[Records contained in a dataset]
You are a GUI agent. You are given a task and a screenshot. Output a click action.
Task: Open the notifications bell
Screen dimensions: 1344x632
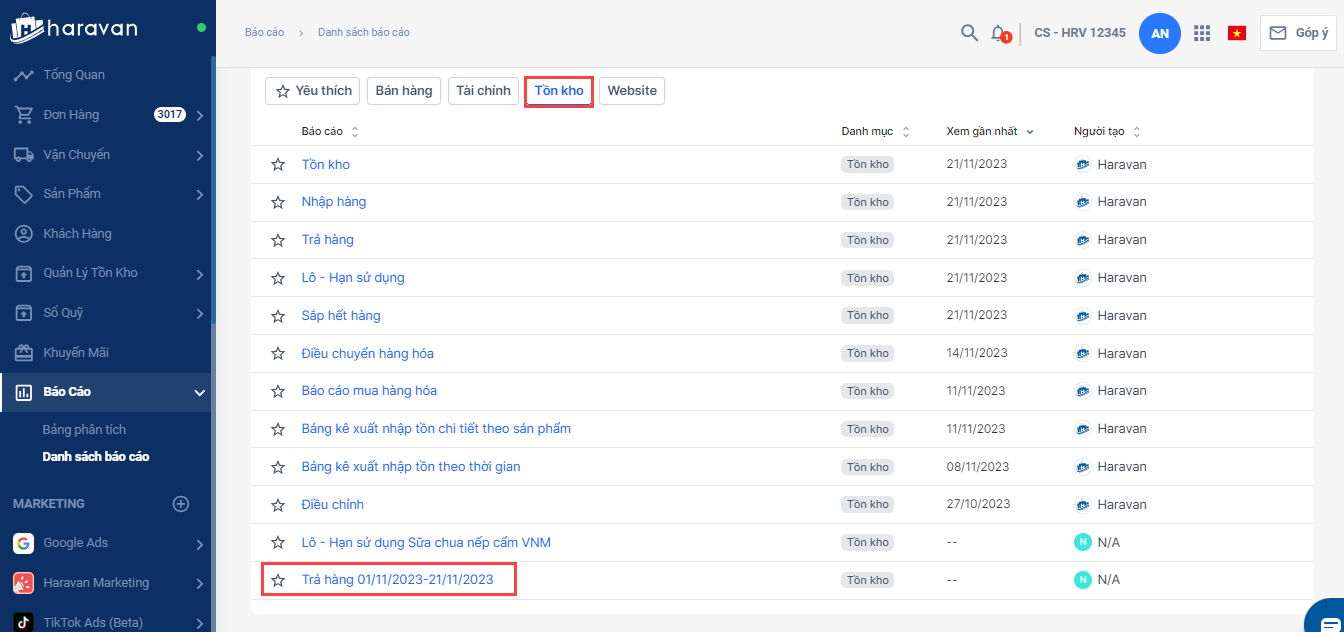pyautogui.click(x=998, y=33)
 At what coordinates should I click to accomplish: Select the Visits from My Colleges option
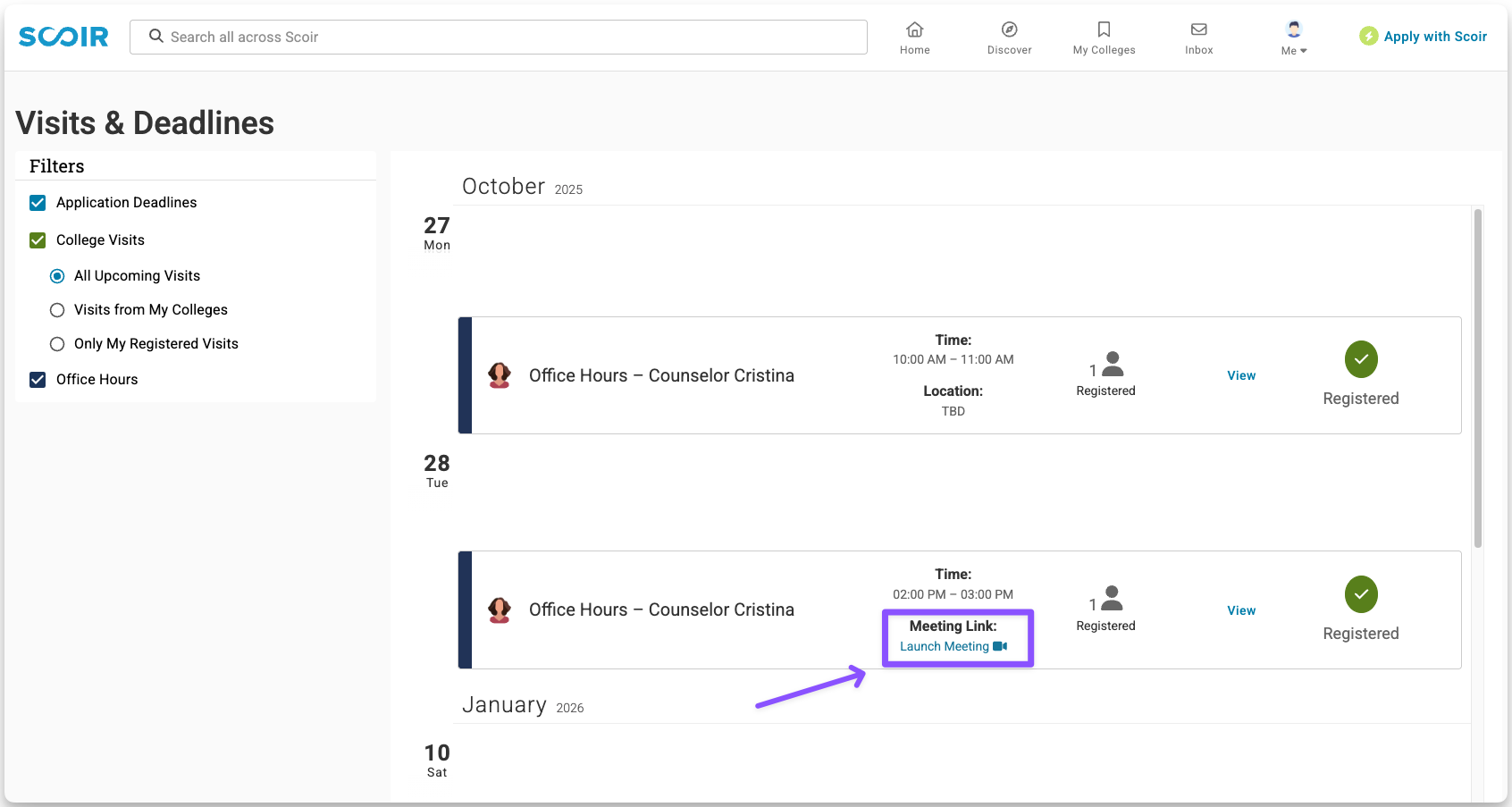pos(57,310)
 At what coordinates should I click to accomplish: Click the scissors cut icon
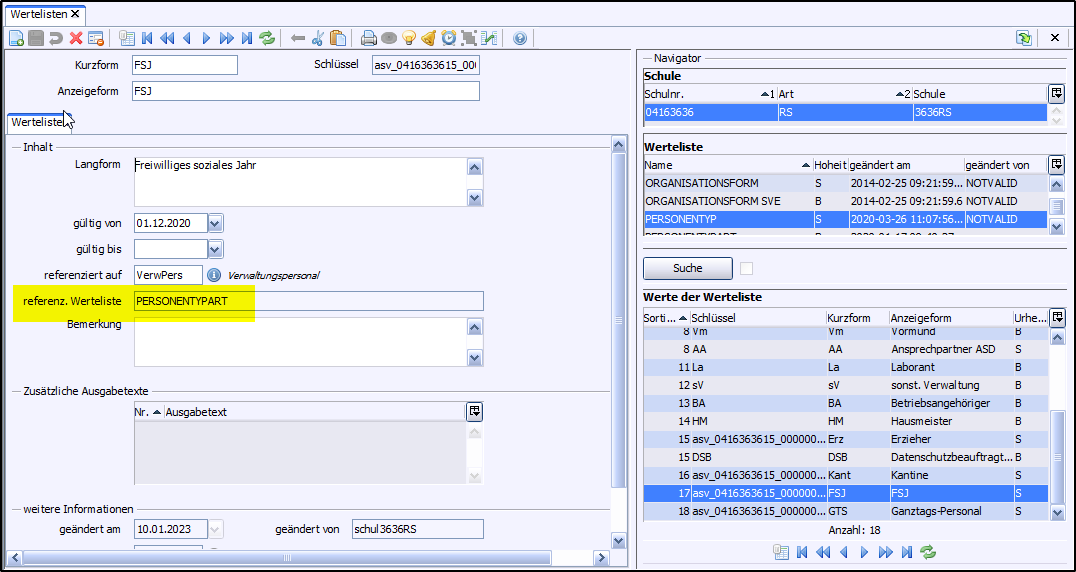318,39
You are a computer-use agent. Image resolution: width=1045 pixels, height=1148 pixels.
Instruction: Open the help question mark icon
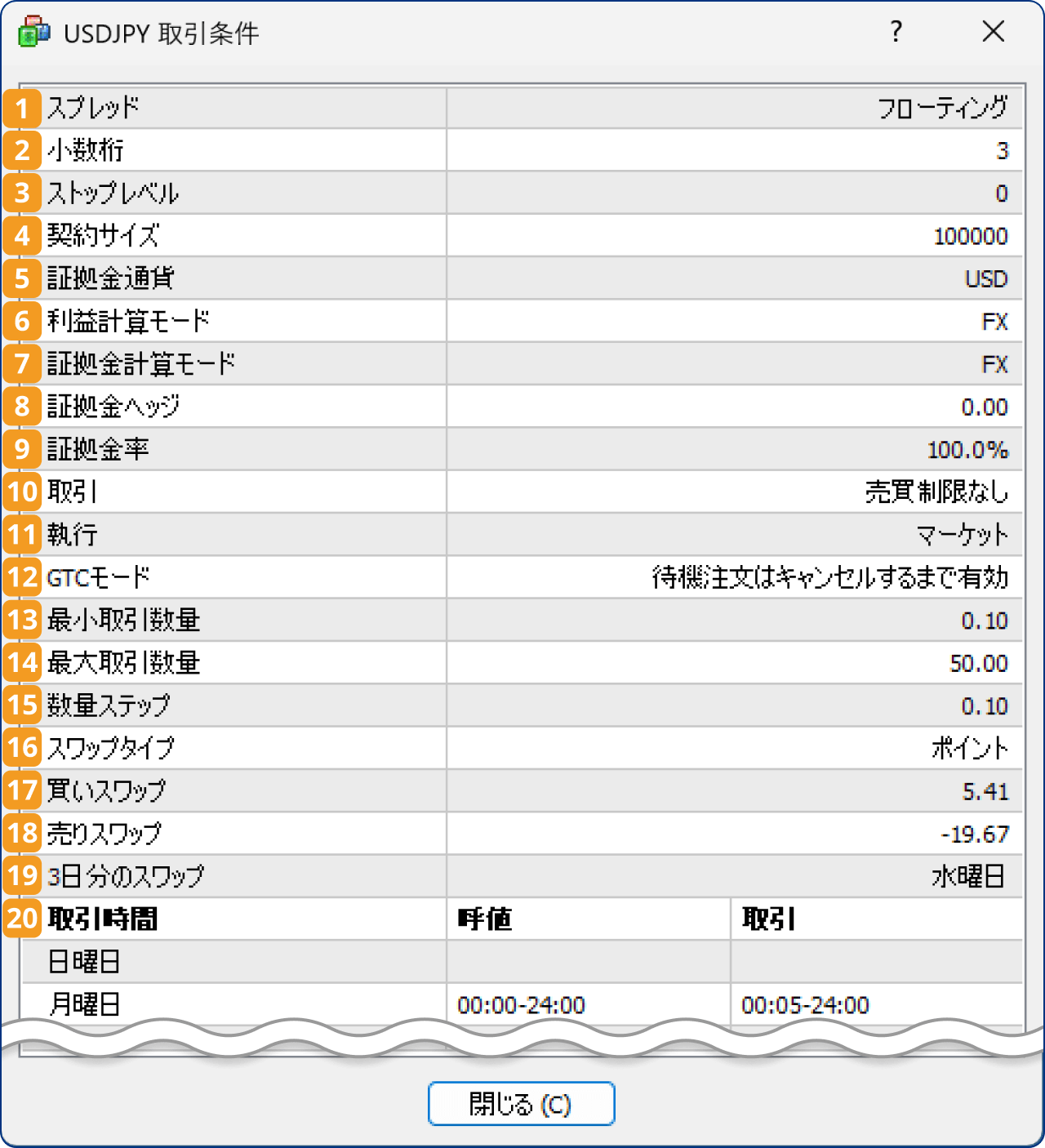896,33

**Problem description:** Some lines of the records above may hold the word "agent". Report how many, and nothing else.

**Written answer:** 2